Ars technica is full of shit, too, as soon they're even slightly off the tech trail. Even while on the tech trail they're massively untrustworthy as soon as their owners' interests are involved. I've kicked them out of my RSS reader long ago. If they really got something exciting I'll get to know via slashdot, mastodon or feddit. Still I'm suspicious as I at least one time caught them intentionally spreading false information.
Yeah, the conde owner bit isn't news to anyone, just cause this one guy never looked. Are is fine and it will be as long as the current people are there. Until it gets looted and the staff laid off it is fine. Eric Berger navigates a bit of a tightrope because he has high level access to Musk but can't be too direct about asking anything other than rockets, even though the political part is affecting the space part a lot right now. I do expect that just like Polygon it will eventually be gutted but nothing lasts forever.
Somehow, they actually are a good source for political news. The tech press (them and Wired) have been some of the best at covering the second Trump Admin. Possibly because it's crawling in tech bros, and the tech press already knows how to deal with them.
Isn't it funny how theres always a company that nobody has ever heard of behind every big brand that everybody knows about?Containerised liability assigned to nonexistent entities.
This is how the USA works now. Not just unethical companies and monopolies but super monopolies and upright evil companies. If you ever want to make yourself mad Google EssilorLuxottica, it is the largest eyeglass manufacturer, sunglass manufacturer, eyeglass retailer ... and believe it or not it also owns Eyemed eye insurance. It's not the biggest eye insurance company ... yet.
Heck the name of the brand doesn't have to be the same as the name of the company.
It is also standard practise to do in basically every country. It helps with liability, but it also helps when you want to sell parts of the company and can help for tax reasons as well.
I have seen companies with similar structures who only have a couple of hundred thousand euro of revenue.
It's a holding company that owns conde nasty and the local paper, on Staten Island. It's not a conspiracy. It's a wealthy conservative publishing company.
"You don't need a formal conspriacy when their interests converge."
"It's a big club, and you're not in it"
George Carlin
That being said, very likely that - like Xitter - they intentionally amplify activity that benefits their interests. We know for a fact that Reddit was founded on astroturf.
Interesting fact: when lowtax was forced to sell somethingawful to one of his moderators that got bitcoin rich for 400k he revealed during the negotiations that conde nast attempted to buy somethingawful for 13 million dollars around 2006 or so. He turned them down because he “was still having fun with the site”

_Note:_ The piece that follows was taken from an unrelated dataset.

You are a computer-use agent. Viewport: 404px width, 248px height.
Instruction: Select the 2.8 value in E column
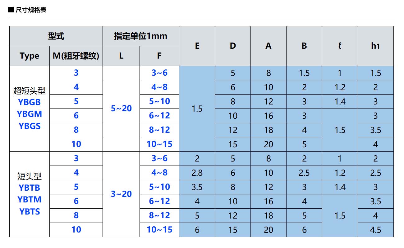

After the sale was completed the mod looked into it a bit more and realized in that same timeframe conde nast ended up purchasing a majority stake in reddit for a very similar amount
Imagine how different the internet would be if “the front page of the internet” was a hacked up vbulletin site from 2003 filled with 40 year old IT dorks and run by a guy that was so afraid of paying child support that he literally killed himself
When I hear "Conde Nast" I think about that scandal with the Bon Appetit Youtube channel and how they were discriminating against their non-white chefs.
My advice to people who see my post here is to spread awareness about this widely as much as they could.
They own the social media and they own the news. They are going to control people thoughts and fuck the whole journalism industry ( Bankrupt competitors) if they kept doing this.
Why am I not surprised? I stopped having any trust in that platform when they killed 3rd party clients. I would suggest everyone to leave reddit and watch it implode from afar.
Yes, it stings. It's a habit. You still have nice subs in there, communities that make you happy. But you're fiddling as the ship sinks. That's the metaphor, isn't it?